__DESCRIPTION OF THE TASK__. Take the line containing "You are a GUI" through the last line of the data and retype those lines exactly. Pictures do not belong in the copy.

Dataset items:
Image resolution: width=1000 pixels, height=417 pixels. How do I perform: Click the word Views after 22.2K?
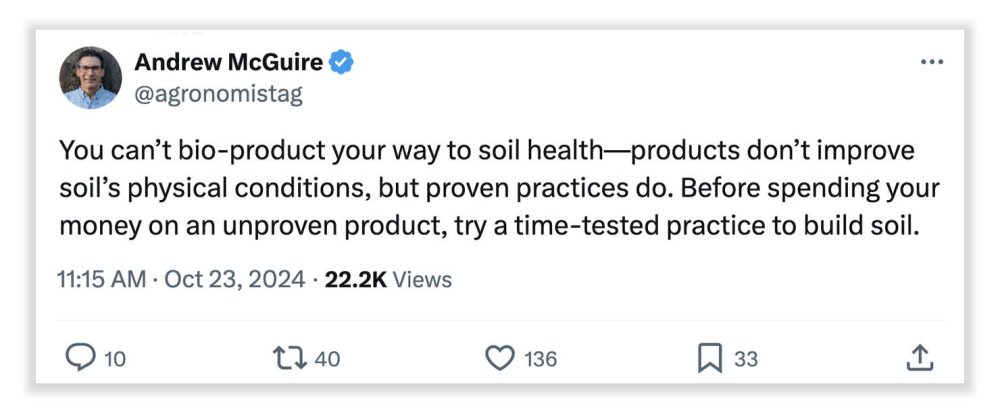[421, 280]
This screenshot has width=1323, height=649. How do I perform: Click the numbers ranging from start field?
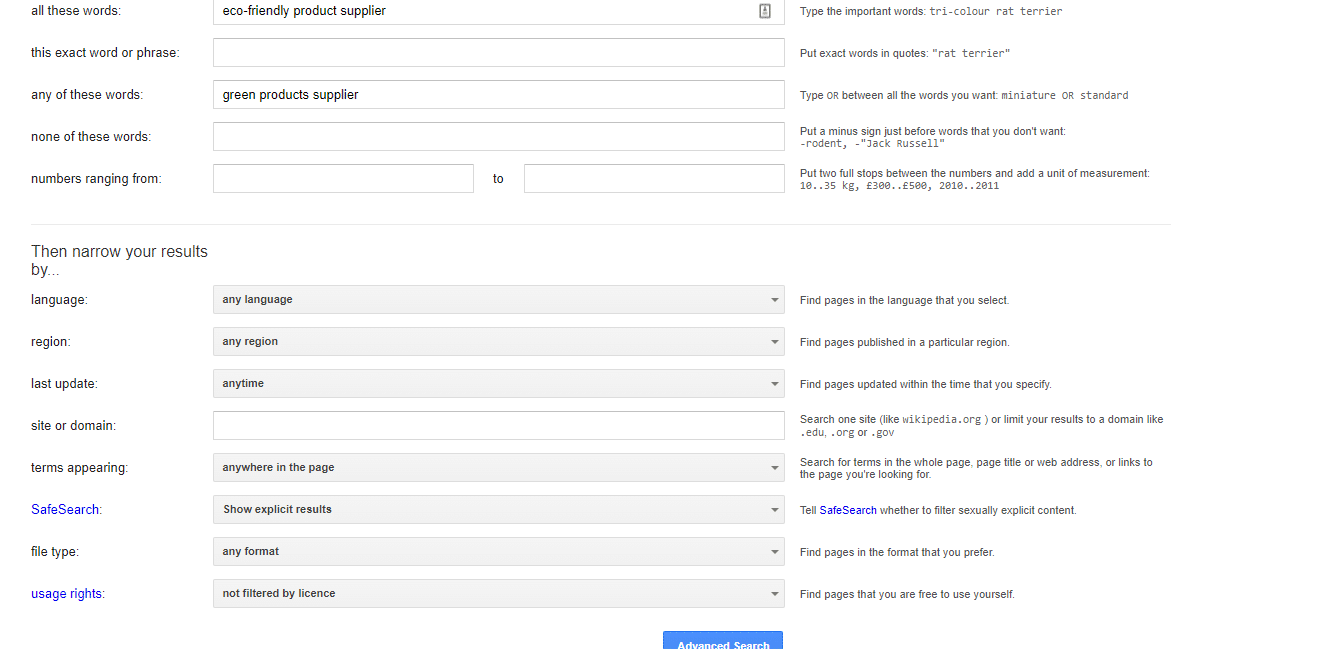coord(343,179)
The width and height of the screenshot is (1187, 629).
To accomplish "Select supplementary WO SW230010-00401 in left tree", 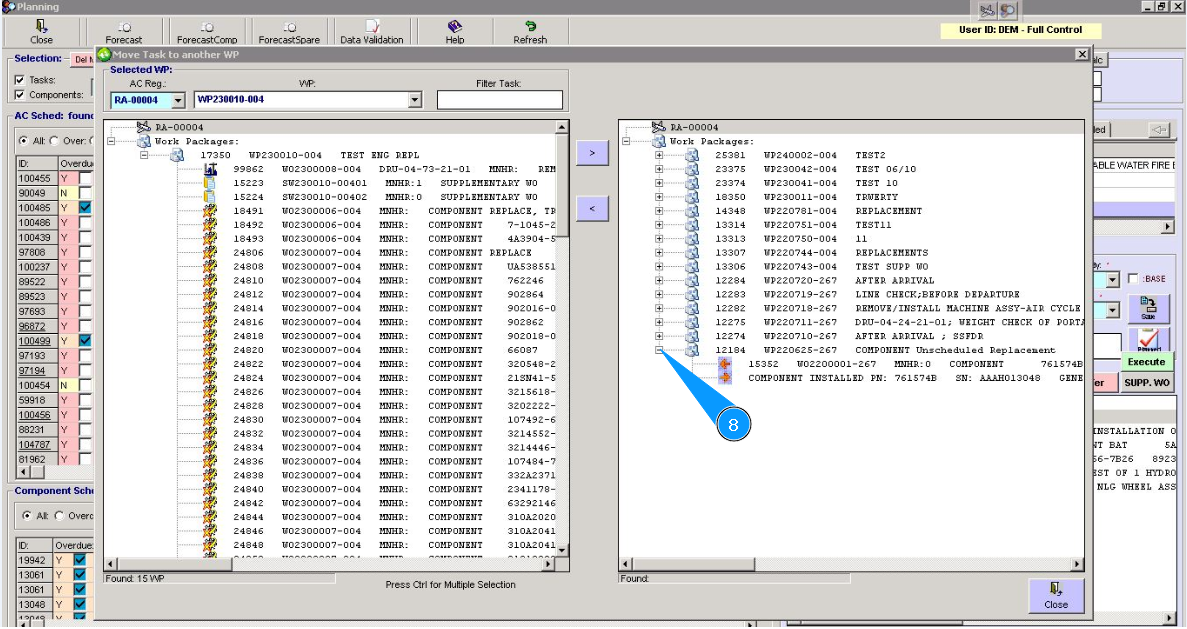I will point(324,184).
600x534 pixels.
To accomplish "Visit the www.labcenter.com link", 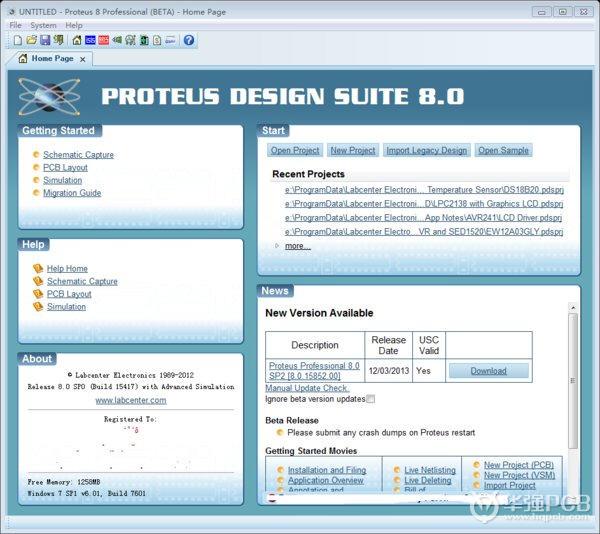I will click(131, 400).
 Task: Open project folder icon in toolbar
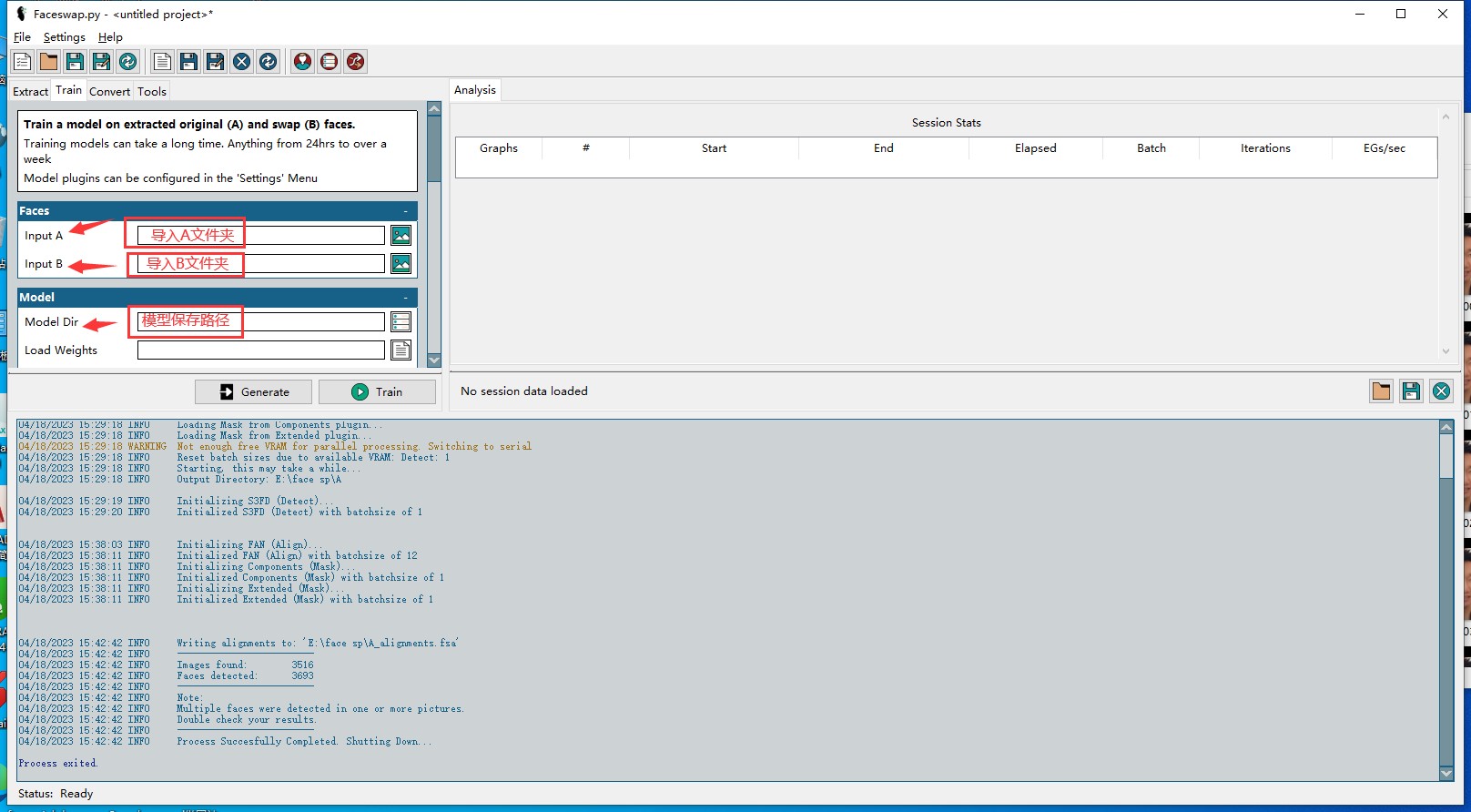tap(49, 61)
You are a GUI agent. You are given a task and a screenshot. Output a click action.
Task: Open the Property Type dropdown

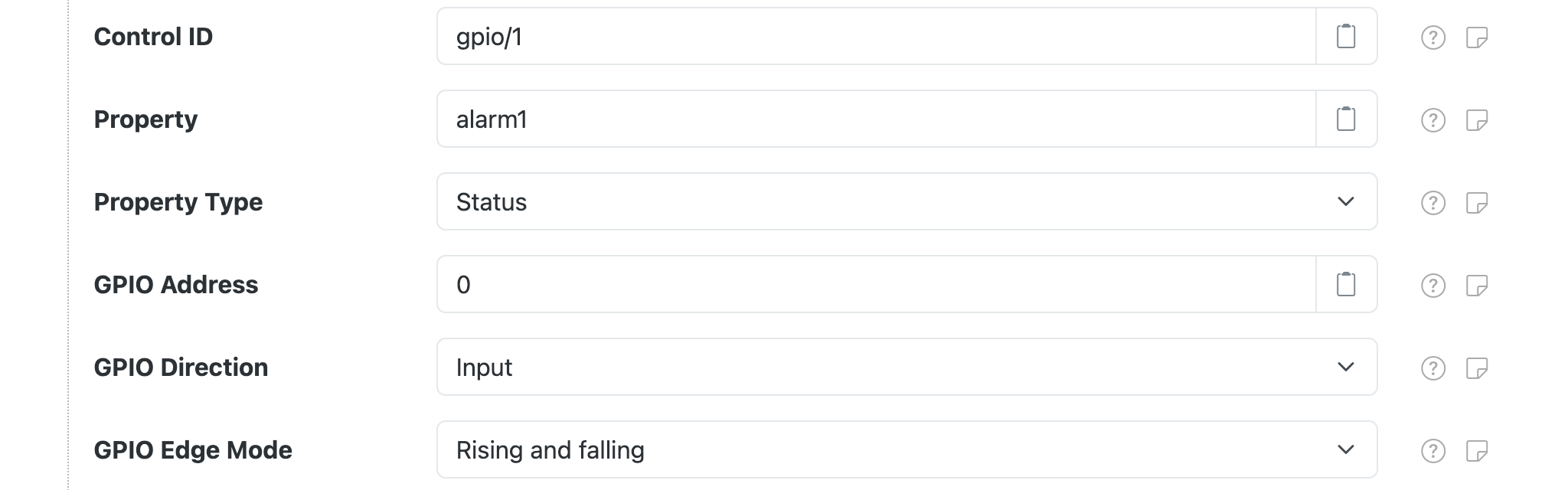[1344, 201]
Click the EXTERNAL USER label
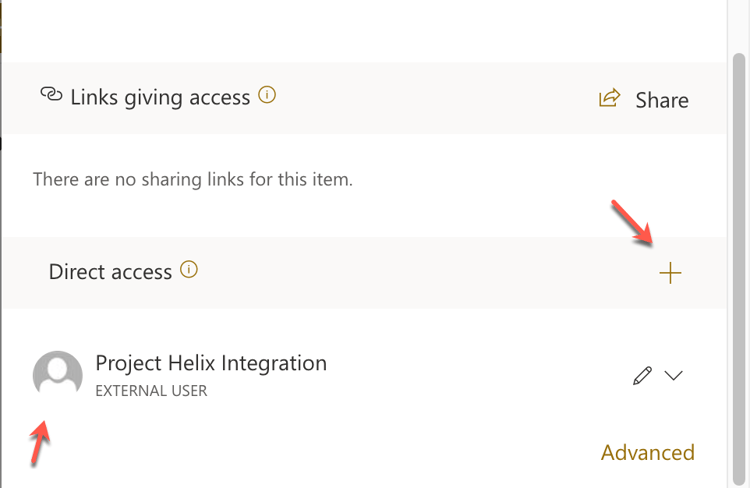The image size is (750, 488). pyautogui.click(x=151, y=391)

__TASK RESPONSE__.
You are a GUI agent. You are given a task and a screenshot. Output a click action.
Task: Open the Property Type dropdown

[1344, 201]
Click the EXTERNAL USER label
The image size is (750, 488). pyautogui.click(x=151, y=391)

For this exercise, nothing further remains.